Randy Eyth: ‘Sometimes you have to learn to let things go’
By Hilary Reeves
Randy Eyth was born and raised in Fairbanks, Alaska. He grew up working in his father’s fabrication shop.
“I spent a lot of time outdoors as a kid,” he said “In the ‘70s, we had snow machines, river boats, ocean boats – we did a lot of fishing.”
Eyth’s father and grandfather jointly purchased Fairbanks Machine and Steel in the 1950s from the original owners, who had operated the business since 1918.
“My dad was a machinist; he got his start in his high school machine shop and was a machinist in the Navy. I have an older brother and an older sister, and when we weren’t at school, we spent our days cleaning my dad’s shop. My dad would say, ‘here’s a broom, go sweep.’ It gave my mom a break, and my dad some cheap labor,” he laughed. “We were the largest fabrication facility in the state during the pipeline boom. In the end, it got too big for Dad to manage. An investment group made him an offer and he sold the company in 1980. The business was bankrupt four years later.”
Eyth, meanwhile, wanted to be a cop. In 1987, he passed the entry exam and progressed through the academy with the goal of joining the City of Fairbanks Police Department, but there was a hiring freeze. The following year he applied and tested to become an Alaska State Trooper, but was ultimately denied because of a pending traffic accident temporarily marring his driving record. He tried again in 2003, and was accepted, but he was subsequently given full custody of his young daughter and couldn’t make the training work with her schedule.

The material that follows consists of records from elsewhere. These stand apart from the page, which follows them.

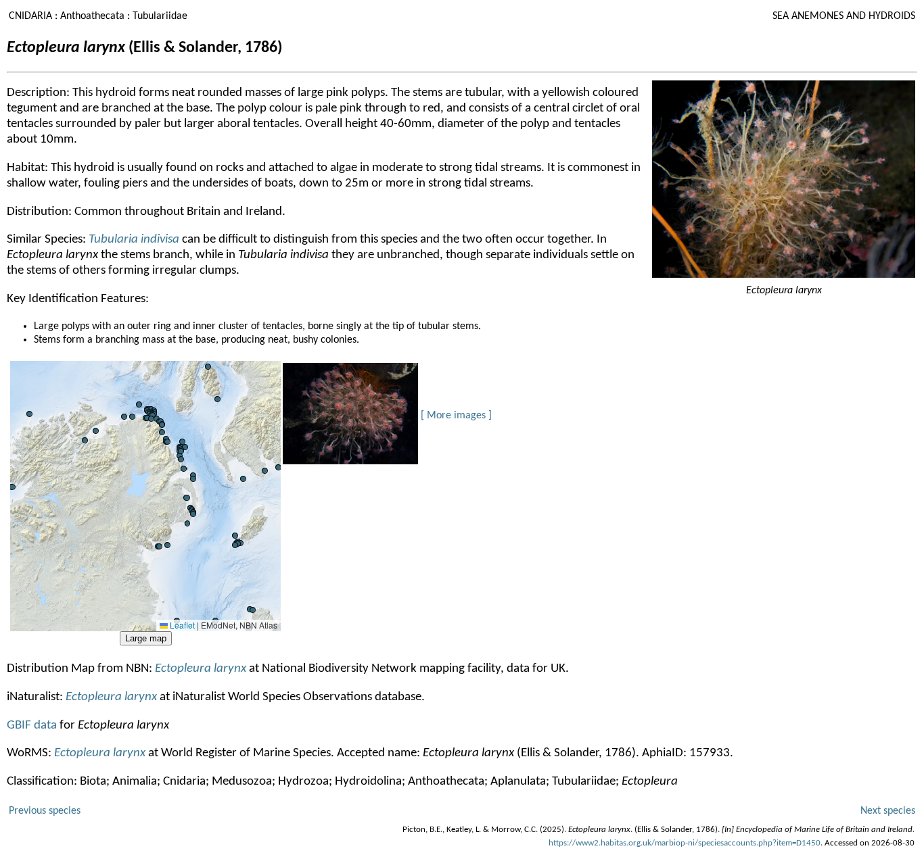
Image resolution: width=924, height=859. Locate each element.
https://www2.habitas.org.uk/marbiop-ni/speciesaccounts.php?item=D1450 (685, 843)
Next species (887, 811)
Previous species (44, 811)
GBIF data (33, 725)
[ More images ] (456, 415)
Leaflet (181, 625)
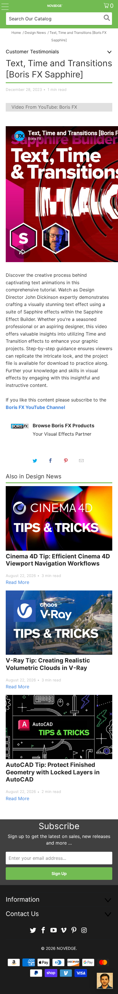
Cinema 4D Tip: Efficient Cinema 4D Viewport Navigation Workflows (58, 560)
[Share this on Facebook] (50, 460)
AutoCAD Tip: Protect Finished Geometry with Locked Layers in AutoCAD (53, 772)
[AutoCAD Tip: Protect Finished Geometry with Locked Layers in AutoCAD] (59, 727)
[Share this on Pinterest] (66, 460)
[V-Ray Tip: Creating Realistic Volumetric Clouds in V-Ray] (59, 622)
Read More (17, 582)
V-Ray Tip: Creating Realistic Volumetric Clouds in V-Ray (48, 664)
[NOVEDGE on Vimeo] (64, 930)
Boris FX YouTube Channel (35, 407)
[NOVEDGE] (54, 5)
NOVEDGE (66, 948)
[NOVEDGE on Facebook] (43, 930)
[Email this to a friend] (81, 460)
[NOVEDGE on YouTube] (53, 930)
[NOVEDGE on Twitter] (33, 930)
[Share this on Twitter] (35, 460)
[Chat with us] (105, 981)
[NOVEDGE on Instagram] (84, 930)
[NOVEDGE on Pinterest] (74, 930)
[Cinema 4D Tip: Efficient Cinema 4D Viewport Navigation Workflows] (59, 518)
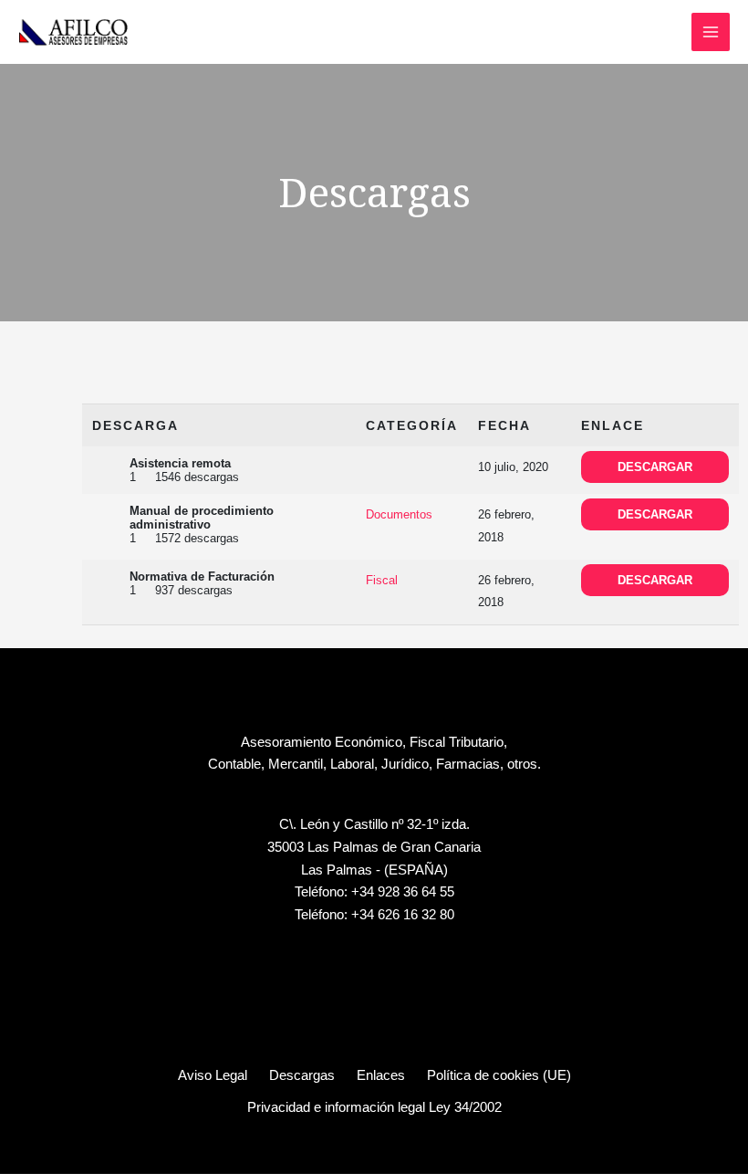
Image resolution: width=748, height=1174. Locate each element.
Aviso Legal (212, 1075)
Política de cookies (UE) (499, 1075)
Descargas (302, 1075)
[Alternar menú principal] (710, 32)
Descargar (655, 467)
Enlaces (381, 1075)
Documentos (399, 514)
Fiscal (382, 580)
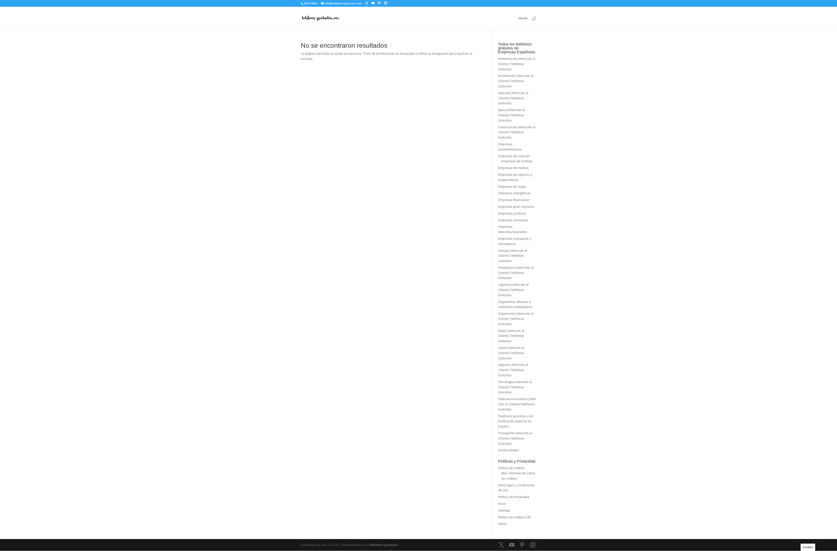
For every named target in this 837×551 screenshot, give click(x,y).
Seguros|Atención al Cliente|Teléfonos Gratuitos (513, 370)
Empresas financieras (513, 200)
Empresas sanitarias (513, 220)
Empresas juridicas (512, 213)
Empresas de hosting (516, 161)
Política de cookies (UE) (514, 517)
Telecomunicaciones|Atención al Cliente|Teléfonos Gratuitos (517, 404)
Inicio (502, 504)
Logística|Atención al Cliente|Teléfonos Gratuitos (513, 289)
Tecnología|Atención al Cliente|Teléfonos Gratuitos (515, 387)
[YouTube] (372, 3)
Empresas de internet (514, 156)
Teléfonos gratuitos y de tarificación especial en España (515, 421)
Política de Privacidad (513, 497)
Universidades (508, 450)
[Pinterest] (379, 3)
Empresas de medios (513, 168)
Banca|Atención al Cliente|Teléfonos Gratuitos (511, 115)
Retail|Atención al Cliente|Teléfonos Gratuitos (511, 336)
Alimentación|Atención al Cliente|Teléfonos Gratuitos (516, 64)
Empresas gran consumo (516, 207)
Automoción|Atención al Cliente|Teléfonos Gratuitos (516, 81)
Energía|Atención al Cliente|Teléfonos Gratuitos (512, 255)
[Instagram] (385, 3)
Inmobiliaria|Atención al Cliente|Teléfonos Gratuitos (516, 272)
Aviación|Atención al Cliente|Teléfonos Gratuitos (513, 98)
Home (523, 18)
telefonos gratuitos (383, 545)
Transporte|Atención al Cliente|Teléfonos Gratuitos (515, 438)
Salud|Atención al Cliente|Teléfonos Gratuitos (511, 353)
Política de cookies (511, 468)
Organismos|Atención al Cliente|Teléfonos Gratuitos (516, 318)
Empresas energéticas (514, 193)
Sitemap (504, 510)
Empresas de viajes (512, 186)
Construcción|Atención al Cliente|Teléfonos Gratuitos (516, 132)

Always, Eyth fell back on his background as a mechanic.
He worked in the Alaska West Express shop before joining Truckwell, painting UPS trucks and police cars, and putting together the highway snowplows so vital to winter life in Alaska.
By the late 1990s, Eyth decided he’d rather be driving trucks than working on them, and he joined Black Gold Express as a driver. Less than a year later, he was out of a job.
“In February 1999, Harry (MacDonald) had just bought out Black Gold,” he said. “A couple of us looked around at each other and said, ‘I guess we need to go get a job now. So we drove over to Carlile and asked for a job, and I’ve been there ever since.”
Eyth’s typical 13-hour trips between Anchorage and Fairbanks can be done in a single day, though he occasionally drives longer routes to Valdez or Prudhoe Bay.
“The scariest thing is stepping out of the truck and having an animal there,” he said. “Last spring, I woke up from a nap, stepped out of the truck to get back to the driver’s seat, and there was a Grizzly standing not far from the truck. I stepped out another time and there was a wolf hanging out near the rear axle. I quickly decided I didn’t need to get out of the truck after all, and I shut the door.”
And while he still likes to fish, he said he has to be convinced to make any road trips in his free time
“For me to go and drive for enjoyment doesn’t happen anymore,” he said. “I own a boat and a camping trailer, and I like to get to Seward to fish, but it’s like pulling teeth for my girlfriend to get me to drive out there.”
He has a home shop where he still tinkers on cars. And his daughter, now grown up, has a three-year-old daughter of her own.
“I see them all the time; they live nearby,” he said. “My daughter’s husband Rob works for Carlile as well.”
Though driving is hard on the body, Eyth said, he’s not slowing down any time soon.
“I’m happy where I’m at,” he said. “Carlile came into Alaska at a good time. At Carlile, we’re ‘anything, anywhere, anytime’ type of truckers. It wasn’t then and it still isn’t other Anchorage companies’ forte.”
When Eyth joined the company in 1999, he got the chance to learn more about the trucking industry than he ever thought he would.
“If I could do one thing differently, I’d have stayed in college,” he said. “I had a music scholarship to the University of Alaska Fairbanks. I tried it, but I think I was just ready to be done with school. I didn’t want to have to go home and study for hours; I kind of wanted to do other things. Looking back, I was stupid, but I’ve made the choices I’ve made, right, wrong, or indifferent and I’m content with them. Sometimes you have to learn to let things go.”